Die eine Personengruppe, für die der Unterschied wirklich zählt
Wer keine Unverträglichkeit hat, kann beide Flocken bedenkenlos wechseln oder mischen — ernährungsphysiologisch ist weder die eine noch die andere Wahl falsch. Anders sieht es für Menschen mit Glutenunverträglichkeit (Zöliakie) aus. Dinkelflocken scheiden für diese Gruppe aus, da Dinkel einen vergleichsweise hohen Glutengehalt aufweist.
Hafer hingegen wird laut dem Bundeszentrum für Ernährung von den meisten Menschen mit Zöliakie gut vertragen. Wichtig dabei: Herkömmliche Haferflocken können durch Produktionskontaminationen Weizenrückstände enthalten. Wer an Zöliakie leidet, sollte daher ausschließlich Produkte mit dem ausgewiesenen Hinweis „glutenfrei” auf der Verpackung kaufen. Das ist die einzige Konstellation, in der die Wahl zwischen beiden Sorten wirklich medizinisch relevant wird.

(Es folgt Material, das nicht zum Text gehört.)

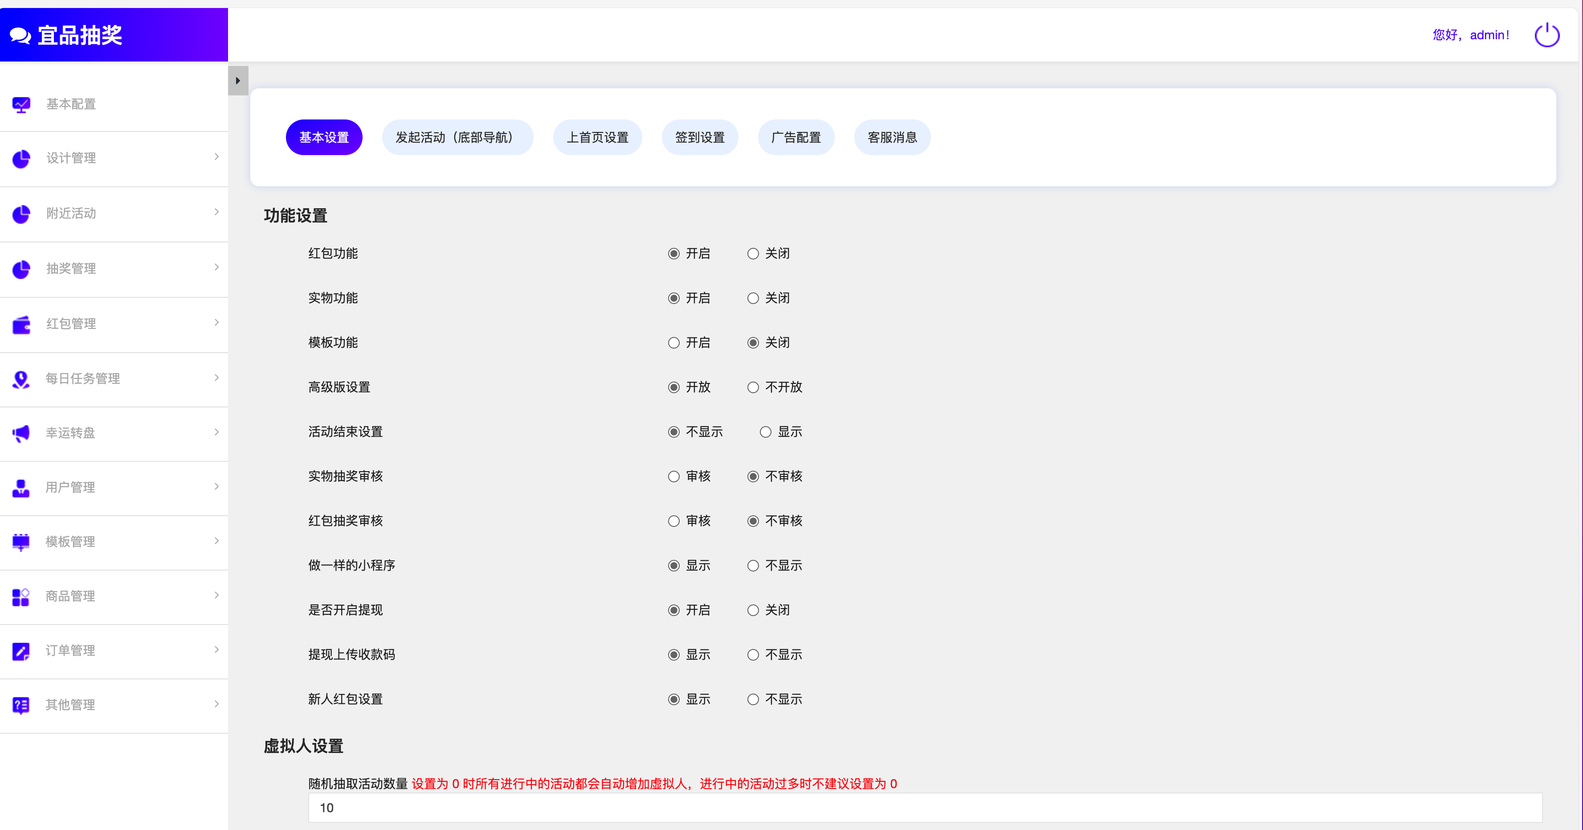Click the 基本配置 monitor icon
The height and width of the screenshot is (830, 1583).
point(22,105)
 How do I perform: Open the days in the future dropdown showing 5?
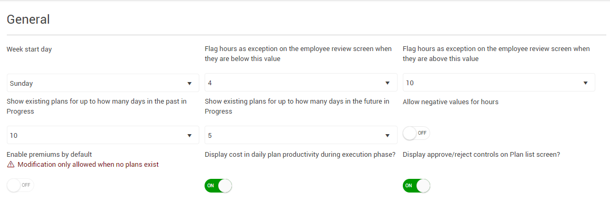click(x=301, y=135)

Praktische Tipps: Einweichen, Bio kaufen, Sorten kombinieren
Haferflocken solltest du vor dem Verzehr einweichen — das verbessert die Aufnahme von Mineralstoffen und Spurenelementen im Körper spürbar. Für Overnight Oats oder einen klassischen Porridge ist das ohnehin Standard. Für Dinkelflocken gilt das ebenso, auch wenn sie durch ihren geringeren Fettgehalt etwas weniger cremig werden als Hafer.
Ein weiterer Punkt: Öko-Test hat wiederholt nachgewiesen, dass konventionelle Haferflocken häufig mit Glyphosat belastet sind. Es empfiehlt sich daher, beide Sorten in Bio-Qualität zu kaufen. Großpackungen von Bio-Herstellern sind dabei nicht nur ökologisch sinnvoll, sondern in der Regel auch günstiger pro Kilogramm. Wer keine Lieblingssorte hat, mischt beide einfach zu gleichen Teilen — so profitiert man vom höheren Vitamin-B6-Gehalt des Dinkels und dem besseren Eisenwert des Hafers gleichzeitig.
Verwendungsmöglichkeiten gibt es reichlich: kalt als Müsli, warm als Porridge, gebacken als Granola oder Kekse, püriert im Smoothie oder als Basis für vegane Bratlinge — beide Sorten sind in der Küche nahezu austauschbar.
Wer einmal damit anfängt, beide Sorten abwechselnd zu verwenden, merkt schnell, dass der geschmackliche Unterschied minimal ist — beide haben ein leicht nussiges Aroma, das sich gut mit Früchten, Nüssen oder Gewürzen wie Zimt kombinieren lässt.